A massive 66% of Irish men over 20 are also considered overweight or obese, as are 50.9% of Irish women over 20 years: well in excess of the western European average of 47.6%.
The study documented a “startling” surge in obesity and overweight rates in 188 countries around the world.
Between 1980 and 2013 the number of overweight and obese people rose from 857 million to 2.1 billion. This represents an increase of 28% for adults and 47% for children.
But the research also found enormous variation around the world, with more than half the planet’s 671 million obese individuals living in just ten countries – the US, home to more than 13%, China, India, Russia, Brazil, Mexico, Egypt, Germany, Pakistan and Indonesia.
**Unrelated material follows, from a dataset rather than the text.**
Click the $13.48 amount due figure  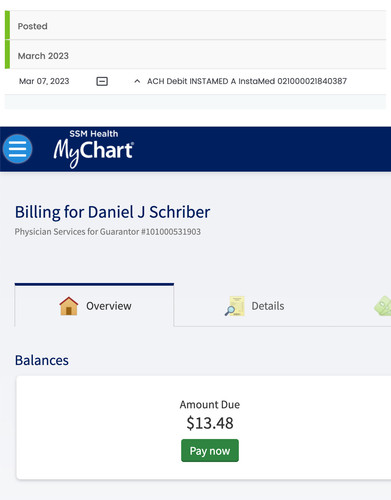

In the US, about a third of the adult population is now obese, while in Australia 28% of men and 30% of women fall into this category.
Of Ireland’s neighbours in western Europe, tiny Andorra with a population of just over 78,000, had the best rates with 10.6% of adult men and 7.2% of women classified as obese.
Study leader Professor Emmanuela Gakidou, from the University of Washington, US, said: “Unlike other major global health risks, such as tobacco and childhood nutrition, obesity is not decreasing worldwide.
“Our findings show that increases in the prevalence of obesity have been substantial, widespread, and have arisen over a short time. However, there is some evidence of a plateau in adult obesity rates that provides some hope that the epidemic might have peaked in some developed countries and that populations in other countries might not reach the very high rates of more than 40% reported in some developing countries.”
She added: “Our analysis suggests that the UN’s target to stop the rise in obesity by 2025 is very ambitious and is unlikely to be achieved without concerted action and further research to assess the effect of population-wide interventions and how to effectively translate that knowledge into national obesity control programmes.
“In particular, urgent global leadership is needed to help low-and middle-income countries intervene to reduce excessive calorie intake, physical inactivity, and active promotion of food consumption by industry.”
Other key findings include:
– In the developed world, men have higher rates of obesity than women, while in developing countries the opposite is true.
– The greatest increase in rates of excess weight and obesity occurred between 1992 and 2002, mainly among people aged 20 to 40.
– On the Pacific island of Tonga, more than half the population of both men and women is obese.
– In the western European region, which includes Israel, obesity levels among boys range from 13.9% in Israel and 12.9% in Malta to just over 4% in the Netherlands and Sweden.
Definitions of overweight and obese are based on BMI, which is obtained by dividing a person’s weight in kilograms by their height in metres squared.
A BMI of 25 to 29 is considered “overweight” while 30 and above is classified as “obese”.
Commenting on the findings, Professor Klim McPherson, from Oxford University, wrote in The Lancet: “An appropriate rebalancing of the primal needs of humans with food availability is essential, which would entail curtailing many aspects of production and marketing for food industries.
“To prevent unsustainable health consequences, BMI needs to return to what it was 30 years ago.”
Research had shown that reducing BMI to 1980 levels in the UK would require an 8% reduction in consumption across the country, costing the food industry roughly €8.7bn per year.
Prof McPherson added: “The solution has to be mainly political and the questions remain, as with climate change, where is the international will to act decisively in a way that might restrict economic growth in a competitive world, for the public’s health?
“Nowhere yet, but voluntary salt reduction might be setting a more achievable trend. Politicians can no longer hide behind ignorance or confusion.”
Irish scientist, Sir Stephen O’Rahilly, Professor of Clinical Biochemistry and Medicine and Director of the Metabolic Research Laboratories at Cambridge University, said: “It seems unarguable that excessive caloric consumption is playing a major role in driving the increasing prevalence of obesity.
“It is helpful to get a well-informed semi-quantitative estimate of the sorts of overall reduction in calorie ingestion we would need to return obesity levels to those found in the 1980s. However, linking this caloric decline to an inevitable decrease in the profitability of the food industry seems less compelling and might even backfire.
“It would be optimal if the food industry became helpful partners, not adversaries, in countering the ‘obesity epidemic’. It is less likely to do so if hectored about substantially slashing its profits.”